Requirements:
(1) In the higher education policy text, how many presentations does a HEDs Up session include, and how long is each?
(2) Give again, word for word, a part of the higher education policy text: begin at the words that have "Higher Education Policy" and stop after "student graduation rates?".
(3) Carry on the higher education policy text, picking up after its last sentence.

Selection:
_ _ _ _

Higher Education Policy and the Public Good: Shifting Priorities, Aligning Practices

  • How are newly proposed state and federal policies related to efficiency and effectiveness facilitating—or harming—efforts to improve the quality of student learning?
  • How can policies at campus, state, or federal levels advance expansion of access to high-impact teaching and learning practices while also facilitating increased student graduation rates?
  • How are higher education leaders and practitioners productively responding to policy calls for greater accountability for student outcomes?
  • How are new approaches to assessment influencing accountability systems?  How could accountability systems advance a quality learning agenda?
  • Can new student transfer policies within and across systems facilitate progress toward degrees while also increasing student achievement of cross-cutting learning outcomes?
  • How can higher education leaders respond effectively to emerging new frameworks for quality assurance and accreditation?
     

WHEN SUBMITTING A PROPOSAL

Please note the following:

  • The AAC&U audience continues to appreciate—and request—shorter sessions.  We strongly encourage presentations that are crisp, current, and creative.
     
  • The AAC&U audience has also requested more sessions focused on discussion and participation, so we strongly encourage you to consider submitting a Seminar or Discussion Session
     
  • The Annual Meeting will include a series of Roundtable Discussions on Saturday morning. We particularly welcome Roundtable proposals that reflect models of innovative work on LEAP campuses.
     
  • All sessions will be 30, 60, or 75 minutes in length.  (HEDs Up sessions will include five 10-minute presentations within a 75-minute session.)  With the exception of the 10-minute presentation, all sessions must include opportunities for dialogue with participants.  Please allow time for   participants to share their expertise and experiences and incorporate time for activities such as dialogue, reflection, and sharing.

_ _ _ _

Provided material:
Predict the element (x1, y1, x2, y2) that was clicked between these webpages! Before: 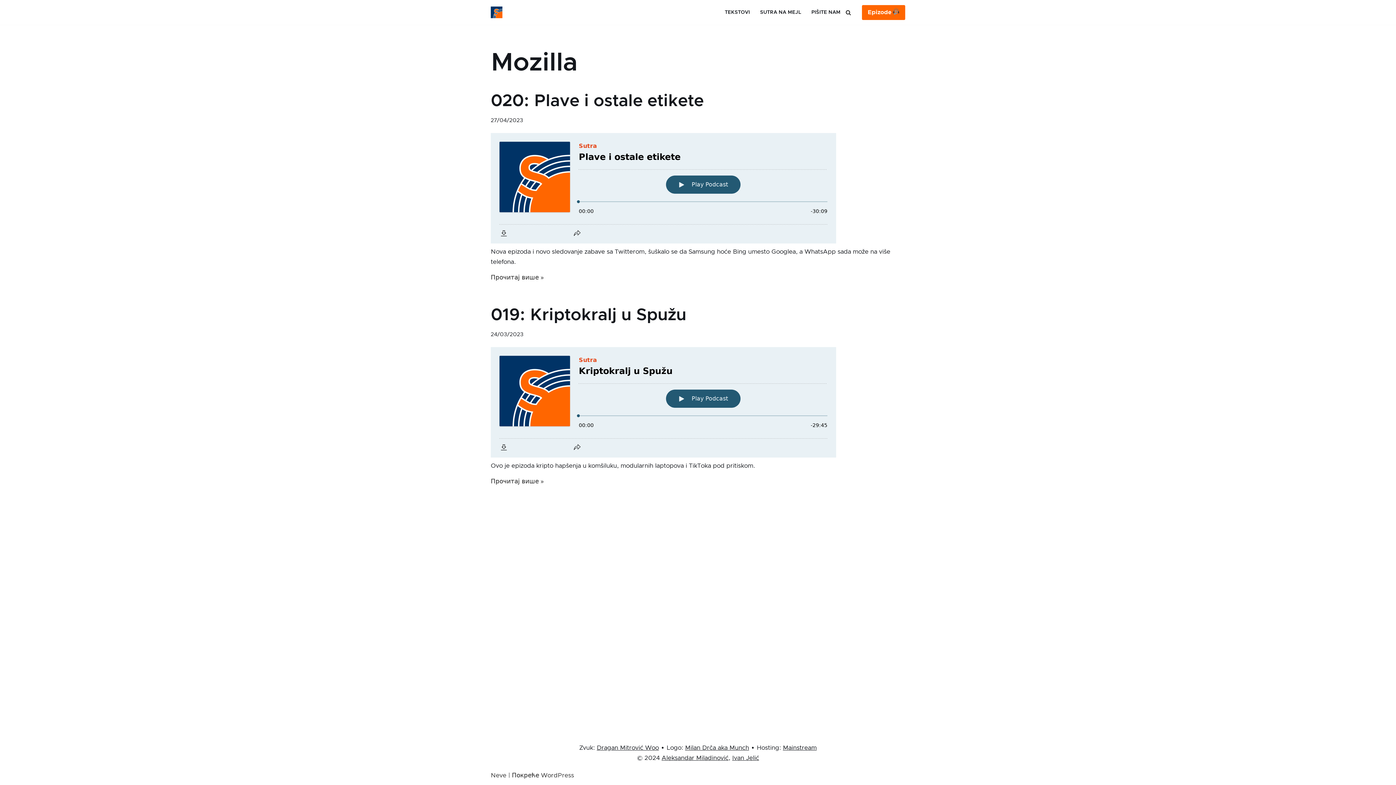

_ _ _ _

Results of the tasks:
(1) Five presentations, each 10 minutes long, within a 75-minute session.

(2)
Higher Education Policy and the Public Good: Shifting Priorities, Aligning Practices

  • How are newly proposed state and federal policies related to efficiency and effectiveness facilitating—or harming—efforts to improve the quality of student learning?
  • How can policies at campus, state, or federal levels advance expansion of access to high-impact teaching and learning practices while also facilitating increased student graduation rates?

(3)
NOTE:  ePORTFOLIO FORUM
In addition to proposals for the Annual Meeting proper for Thursday or Friday, we are seeking proposals for the ePortfolio Forum, which will be all day on Saturday.   You can indicate on the Proposal Submission Form if you are interested in presenting a session on ePortfolios within the Annual Meeting or during the ePortfolio Forum only.
 

WRITING A STRONG PROPOSAL

The proposal process is very competitive, and we offer the following suggestions:

  • All proposals should reflect current work, recent findings, and/ or new perspectives.
  • Priority will be given to proposals that link the work of multiple institutions and reflect diverse perspectives, innovations, disciplines, and programmatic areas.  Joint submissions from across campuses, consortia, and campus-community partners are encouraged, and we particularly welcome student perspectives.
  • The AAC&U audience particularly appreciates sessions that illustrate the perspectives of different organizational roles (e.g., faculty members, department chairs, deans, provosts).
  • AAC&U is committed to presenting an annual meeting at which sessions and participants reflect the pluralism of our campus communities.  Please include presenters who bring diverse perspectives and life experiences to the topic or issue your proposal addresses.
  • Do not read your paper at the Annual Meeting. This is the top complaint from audience members each year.  Proposals that refer to the presentation as “this paper” will not be considered.  Speakers that read papers will not be accepted for future presentations.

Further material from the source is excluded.